Previous work has documented that the different measures of palm boards and verbal estimation give different values for slanted surfaces, leading to the conclusion that this must point to the accessing of different information subserved by different streams in the brain (e.g., Bhalla & Proffitt, 1999; Creem & Proffitt, 1998; Proffitt et al., 1995). Hopefully our work here will help clarify some of the apparent differences found within and across articles. For instance, Durgin, Li, et al. (2010) and Durgin, Hajnal, et al. (2010) appreciated that palm boards might be misperceived, but they did not appreciate that anchoring effects were involved (Shaffer, McManama et al., 2015), which could explain the differences they noted between haptic perception and haptic production. By using reproduction measures for visual ramps, we have shown that the small discrepancies between haptic perception and production that were a puzzle to Durgin, Li, et al. (2010) can be resolved. Combining the conclusion that people overestimate surfaces in general with an appreciation of the effects of anchoring, for example, can fully account for most of the existing data concerning discrepancies between verbal reports and palm board measures.
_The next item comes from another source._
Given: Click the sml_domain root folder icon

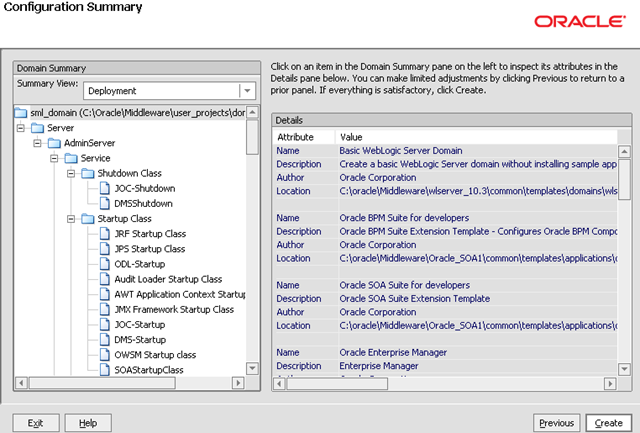Looking at the screenshot, I should coord(21,113).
Conversely, in our previous work (Shaffer et al., 2014), we found strong anchoring biases with the palm board but were not concerned with the differences between reproduction and verbal estimation (which were evident in the free-hand measures we used). The haptic reproduction task used in the present article was anchored from the horizontal, so we should expect the resulting perceptual discrepancies to be more like those of production tasks, discussed by Durgin, Li, et al. (2010). Consistent with this, the gain values we observed were somewhat higher than 1.5, consistent with a contribution from horizontal anchoring when setting the palm board. Although we sought to minimize anchoring biases in Experiment 1, the similar gain in the slant production task in Experiment 1 may reflect residual effects of an initial horizontal anchoring bias based on the initial orientations for all but the steepest requested angle. Wrist flexion issues and anchoring biases probably introduce their own independent contributions to the differences seen, and may now be evaluated separately from the measure that is being employed.

We have found that the fundamental problem in all of the studies measuring palm boards and verbal estimates is that what we have called the “measure”—either using reproduction or having people verbally estimate the visually perceived slope of a slanted surface has always been confounded with what we have called the “surface”—either using a palm board or a ramp or hill. That is, in these previous studies, reproduction was used with the palm board, whereas verbal estimation was used with ramps or hills, without ever employing reproduction with ramps or hills or verbal estimation with palm boards. This has clouded a much more parsimonious picture of the perceptual representation of space in general, and of slant specifically, in which both verbal estimation and palm board measures represent perceptual space in the same way.